# Penguin Books and Random House Merging



## Ankari (Nov 2, 2012)

I read the article today.  You can find it here..  Basically, two giant publishers are merging to create a gigantic publishing company.  

Two paragraphs caught my eye:



> For the media giants, *challenged by the rise of e-books and Amazon's aggressive discount pricing*, the merger would produce economies of scale as they combine operations, such as marketing and distribution.



And



> "The publishing imprints of the two companies will remain as they are today, competing for the very best authors and the very best books," Makinson's letter said. *"But our access to investment resources will also allow Penguin Random House to take risks with new authors,* to defend our creative and editorial independence, to publish the broadest range of books on the planet."



Finally, I'm a bit surprise to see that both companies were reporting profits of $238 million for Random house and $178 million for Penguin.  Proof that there is money still in publishing.

Data provided.
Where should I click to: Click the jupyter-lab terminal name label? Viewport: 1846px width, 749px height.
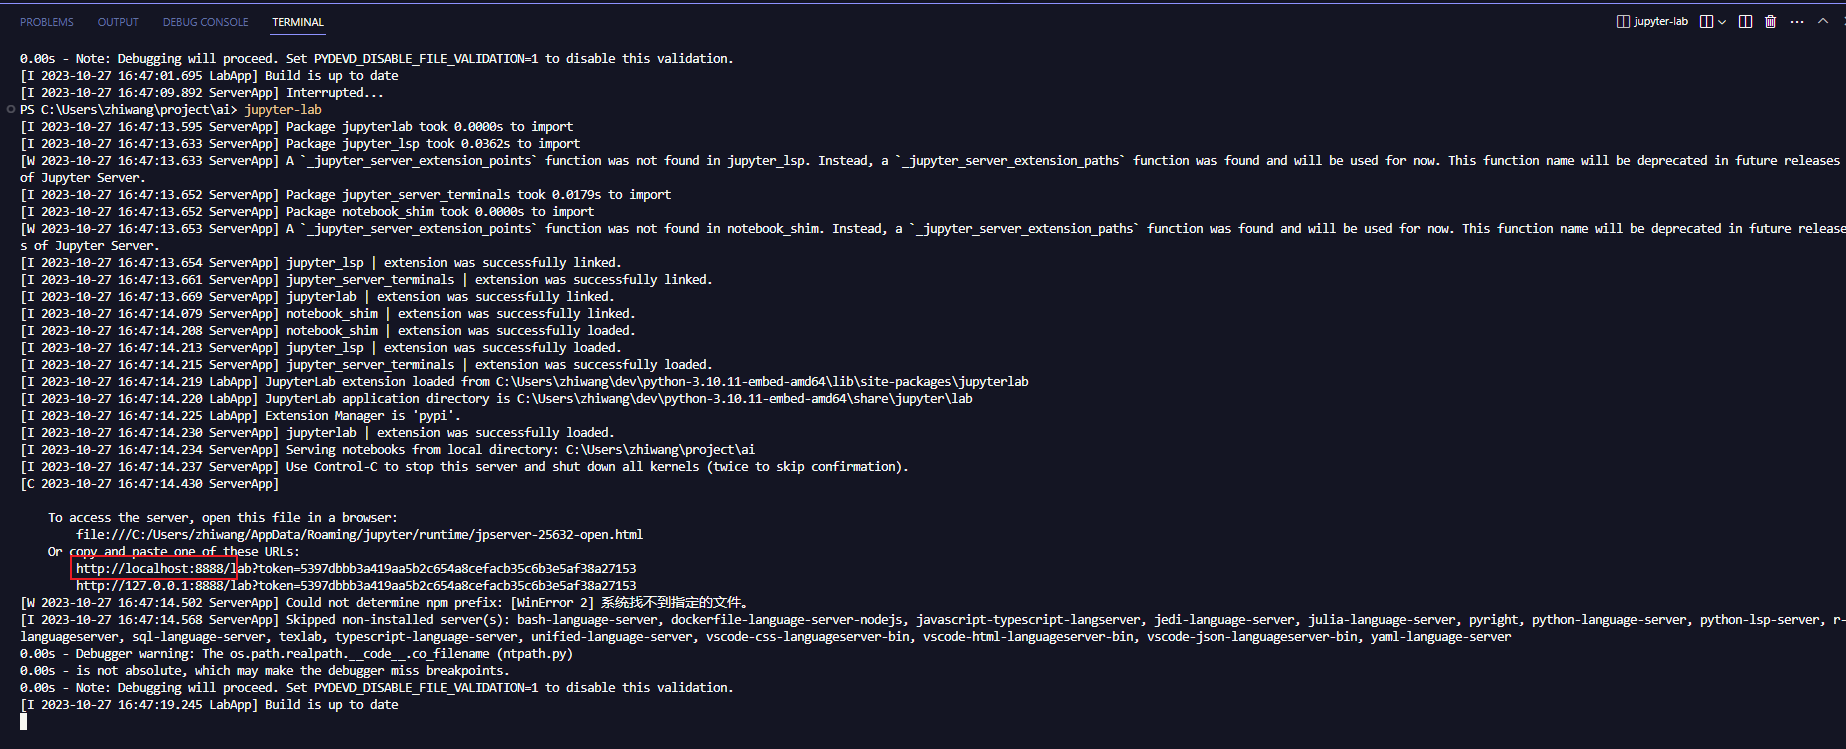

Goal A.
According to the quoted letter in the forum post on the Penguin and Random House merger, list everything that access to investment resources will allow Penguin Random House to do.
Goal B.
Write a continuation of the forum post on the Penguin and Random House merger, starting right after its last sentence.

Expected answer A.
- Take risks with new authors
- Defend its creative and editorial independence
- Publish the broadest range of books on the planet

Expected answer B.
----------



## Devor (Nov 3, 2012)

Pfft, that's more about the state of the economy today than about ebooks.  A shortage of "investment resources" is what's holding back the recovery.  It wouldn't surprise me if the merger is undone or one of the companies is sold when things pick up.


----------



## Sparkie (Nov 3, 2012)

Devor said:


> It wouldn't surprise me if the merger is undone or one of the companies is sold when things pick up.



I doubt this makes it past the regulators.  Penguin has at least one legal issue on its plate already.


----------



## Leif Notae (Nov 4, 2012)

I know the EU is flipping out about it. Really, what this will do is push more people out to do it on their own. Granted, they were pushing it that direction anyway, but still... This would be another step.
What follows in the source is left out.